## DIRECTIONS FOR THIS TASK:
In the entries below, work out how many lines include "will", and write only that number.

Stored data:

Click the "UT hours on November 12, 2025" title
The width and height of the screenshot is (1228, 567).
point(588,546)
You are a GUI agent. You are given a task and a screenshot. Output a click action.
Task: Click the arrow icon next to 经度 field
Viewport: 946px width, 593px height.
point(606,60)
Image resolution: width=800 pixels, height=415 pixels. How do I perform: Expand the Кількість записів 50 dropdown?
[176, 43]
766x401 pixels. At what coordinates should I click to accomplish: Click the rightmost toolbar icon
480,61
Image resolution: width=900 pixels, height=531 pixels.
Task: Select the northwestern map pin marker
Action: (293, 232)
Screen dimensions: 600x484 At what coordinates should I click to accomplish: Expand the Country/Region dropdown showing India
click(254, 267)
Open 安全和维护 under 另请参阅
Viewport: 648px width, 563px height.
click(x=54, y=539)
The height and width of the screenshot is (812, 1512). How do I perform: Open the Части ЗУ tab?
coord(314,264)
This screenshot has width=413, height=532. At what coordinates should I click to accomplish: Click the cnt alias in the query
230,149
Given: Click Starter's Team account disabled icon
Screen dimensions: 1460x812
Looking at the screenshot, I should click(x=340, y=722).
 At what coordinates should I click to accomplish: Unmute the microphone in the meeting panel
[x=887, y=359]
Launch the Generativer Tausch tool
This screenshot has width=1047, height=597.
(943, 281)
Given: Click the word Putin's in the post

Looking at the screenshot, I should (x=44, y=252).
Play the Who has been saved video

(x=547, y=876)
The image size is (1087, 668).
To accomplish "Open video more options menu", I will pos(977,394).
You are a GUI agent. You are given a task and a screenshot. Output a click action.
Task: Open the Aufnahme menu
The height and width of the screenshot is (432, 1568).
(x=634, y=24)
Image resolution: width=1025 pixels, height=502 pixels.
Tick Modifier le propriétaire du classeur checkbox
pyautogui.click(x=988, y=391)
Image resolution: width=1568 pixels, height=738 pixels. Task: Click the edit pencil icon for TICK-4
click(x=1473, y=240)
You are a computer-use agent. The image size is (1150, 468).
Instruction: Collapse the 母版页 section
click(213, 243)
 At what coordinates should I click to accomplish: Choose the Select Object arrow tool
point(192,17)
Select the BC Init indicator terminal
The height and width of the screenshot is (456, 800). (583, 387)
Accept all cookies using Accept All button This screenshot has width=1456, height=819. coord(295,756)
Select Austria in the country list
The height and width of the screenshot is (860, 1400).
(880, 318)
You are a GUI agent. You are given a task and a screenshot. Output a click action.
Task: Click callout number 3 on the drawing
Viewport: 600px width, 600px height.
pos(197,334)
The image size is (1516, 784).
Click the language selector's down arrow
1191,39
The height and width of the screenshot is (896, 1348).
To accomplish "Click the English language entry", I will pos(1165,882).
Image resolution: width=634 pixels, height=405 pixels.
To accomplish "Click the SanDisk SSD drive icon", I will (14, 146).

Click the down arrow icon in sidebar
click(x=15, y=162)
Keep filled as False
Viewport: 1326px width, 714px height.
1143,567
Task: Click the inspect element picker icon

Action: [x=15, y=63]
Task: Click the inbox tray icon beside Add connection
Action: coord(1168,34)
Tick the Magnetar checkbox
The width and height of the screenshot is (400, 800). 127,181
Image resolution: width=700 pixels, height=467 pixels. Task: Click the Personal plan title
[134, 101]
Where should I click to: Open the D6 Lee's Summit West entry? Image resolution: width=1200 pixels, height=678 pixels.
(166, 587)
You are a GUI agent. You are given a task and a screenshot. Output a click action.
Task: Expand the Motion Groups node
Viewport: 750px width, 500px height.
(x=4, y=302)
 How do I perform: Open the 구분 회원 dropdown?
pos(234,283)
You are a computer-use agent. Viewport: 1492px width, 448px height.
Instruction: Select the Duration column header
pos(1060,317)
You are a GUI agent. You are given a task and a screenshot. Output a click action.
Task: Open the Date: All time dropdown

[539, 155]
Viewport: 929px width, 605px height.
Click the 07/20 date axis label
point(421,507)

## TASK RESULT:
3